C’est un combat que je n’aurais pas forcément voulu faire à la base, parce que c’est un ancien partenaire d’entraînement. Mais à partir du moment où il a signé le contrat, pour moi c’est quelqu’un qui veut venir toucher à mes biens et à ce que j’ai construit. Je ne vois pas de problème à me débarrasser d’un adversaire dans ce genre de situation. Je n’hésiterai pas du tout à lui faire du mal.

Rien de personnel, c’est juste ton travail ?

Exactement. Rien de personnel.

Les inspirations d’un champion

Si tu pouvais conseiller un film, un jeu vidéo, un livre, quelque chose qui pourrait apporter aux gens ?
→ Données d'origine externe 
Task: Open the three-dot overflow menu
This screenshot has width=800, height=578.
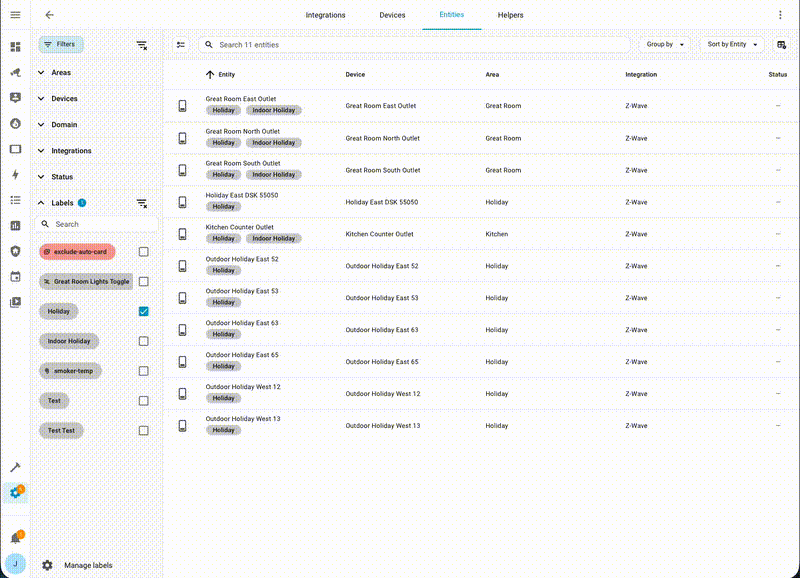Action: [x=781, y=15]
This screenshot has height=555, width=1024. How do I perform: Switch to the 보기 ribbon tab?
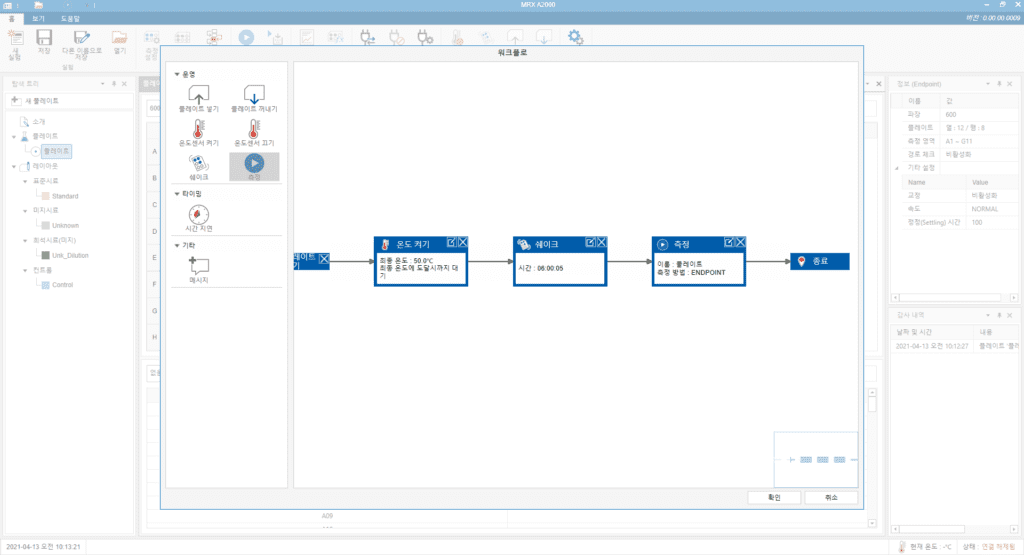[x=38, y=19]
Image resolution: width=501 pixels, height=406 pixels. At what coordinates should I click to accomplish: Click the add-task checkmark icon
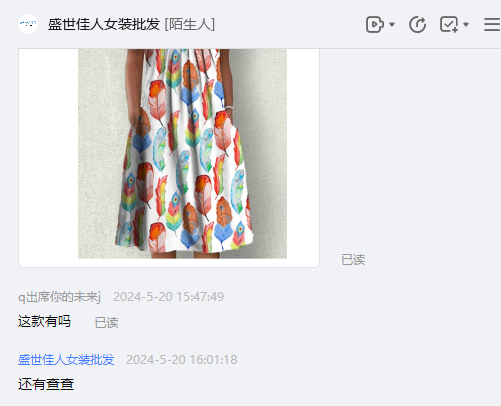point(449,24)
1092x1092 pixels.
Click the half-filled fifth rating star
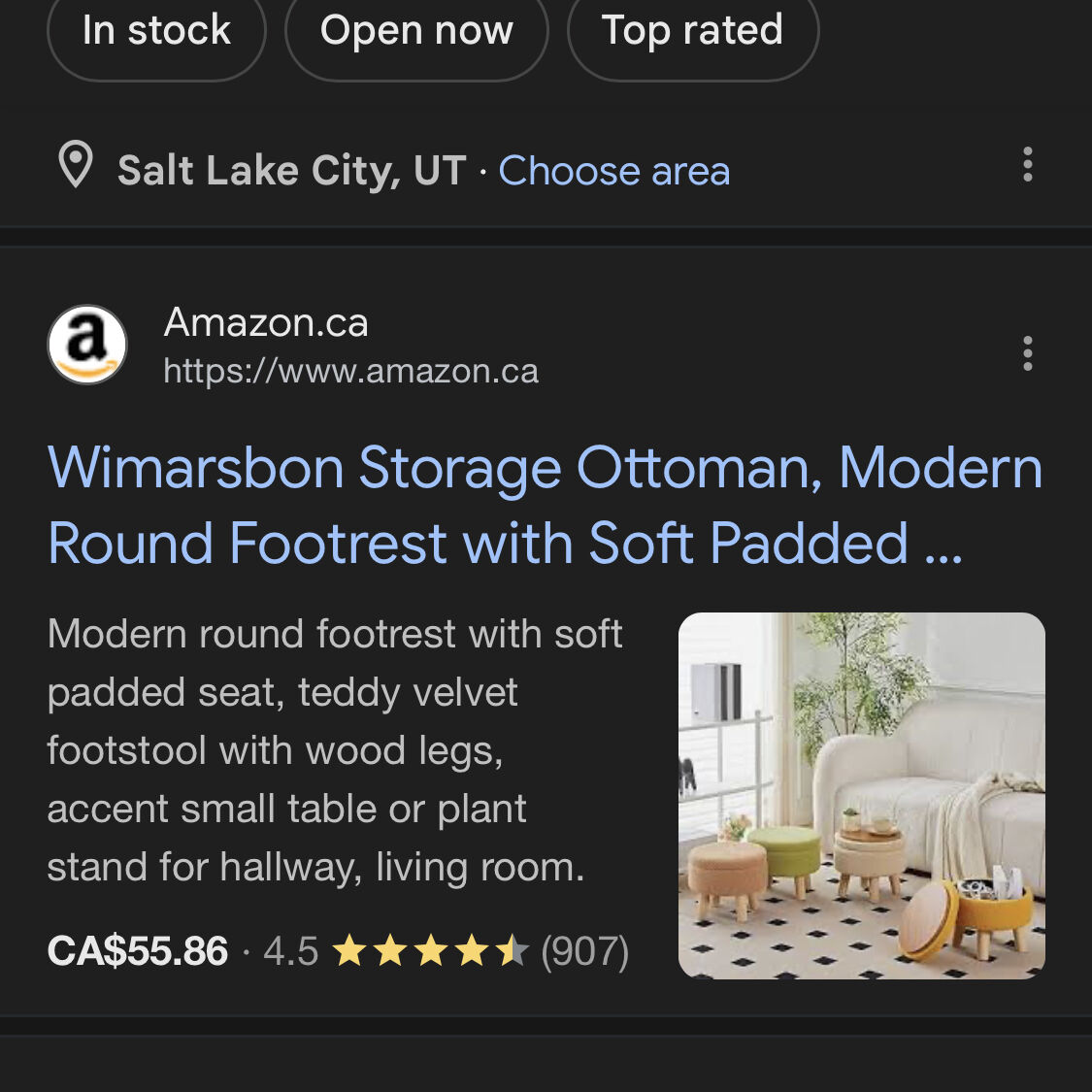point(512,951)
Le problème, c’est que les films vraiment exceptionnels sont forcément très connus. Mais pour un film pas très connu, j’ai bien aimé Avengement. On voit un mec qui n’a plus rien à perdre, qui est en prison et qui se bat juste pour se battre. Cette sensation de voir un mec qui n’en a plus rien à foutre, c’est quelque chose qui résonne en moi. C’est le genre de personnage auquel j’aime bien m’identifier.

Et un jeu vidéo ?

Skyrim. C’est un jeu archi-complet. J’aime bien l’immersion et l’ambiance. L’univers de Skyrim, c’est un peu une « safe place » pour moi, un endroit où je me sens bien.

Un livre ?

Le Traité des Cinq Roues, que je cite souvent, mais on peut aussi citer le Dokkōdō, du même auteur, Miyamoto Musashi. Ce sont des règles de vie qui, si elles sont respectées et comprises, peuvent apporter énormément de succès dans la vie de chacun, peu importe le chemin choisi.

Et après ?

Tu as une idée de ce que tu feras après ta carrière de combattant ?
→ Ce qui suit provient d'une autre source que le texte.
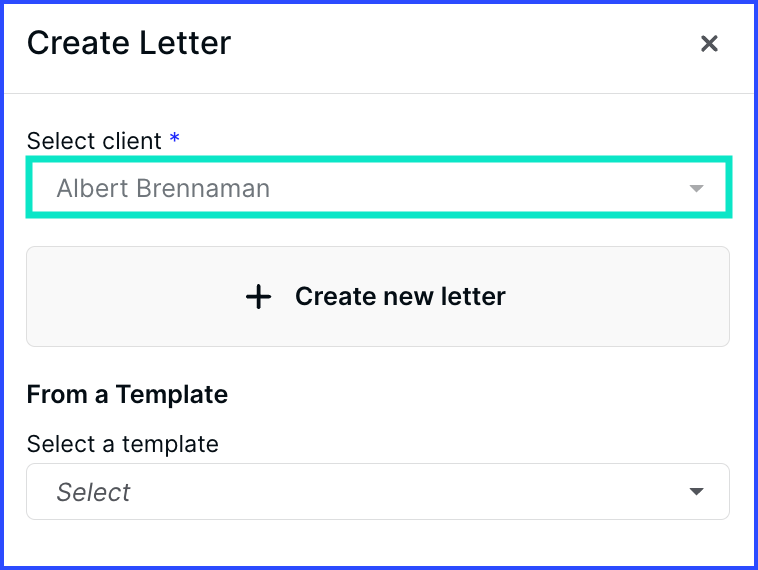The width and height of the screenshot is (758, 570).
Task: Click the blue required asterisk
Action: coord(175,140)
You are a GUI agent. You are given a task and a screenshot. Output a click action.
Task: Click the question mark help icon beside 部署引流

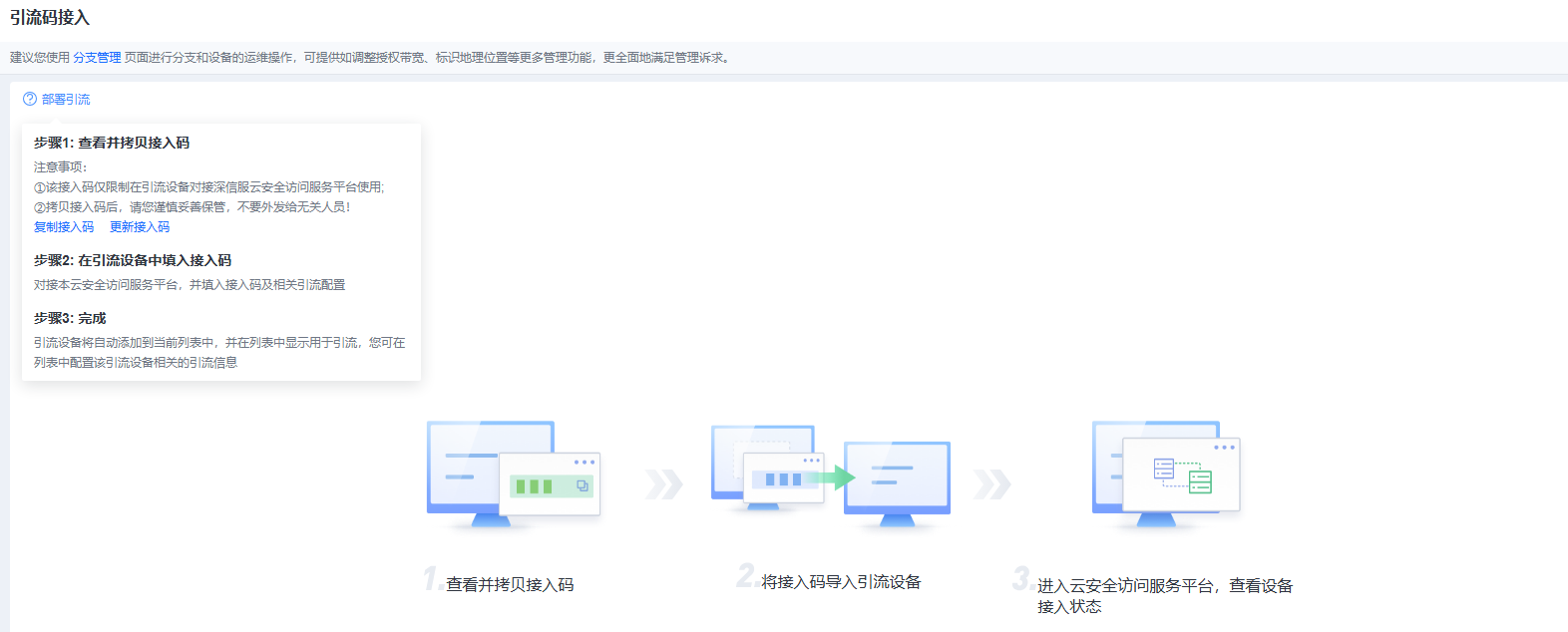[30, 99]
Je n’y pense pas encore. Je n’aime pas penser à ce que je vais faire après un événement. Pour moi, là tout de suite, ma vie se terminera au combat du 18 octobre. Il y a toujours une part en moi qui se dit « il y a le combat ». Ce sera un autre Baki après le combat.

C’est violent comme vision, non ?

Ce qui est choquant, c’est que cette différence entre avant et après un combat se fait en très peu de temps. Une semaine après le combat, j’ai l’impression que c’était il y a six mois. Cette sensation mériterait d’être étudiée, vraiment.

Tu te souviens de tous tes combats ?

Je peux me rappeler de chaque date de combat que j’ai eu, chaque nom et prénom de mon adversaire, au jour près. C’étaient des dates tellement importantes pour moi qu’elles ont résonné un nombre de fois incalculable dans ma tête. Je ne les oublierai jamais.

Rendez-vous le 18 octobre pour voir si la philosophie et la préparation l’emporteront sur l’amitié passée. Une chose est sûre : Baki ne fera pas de quartier.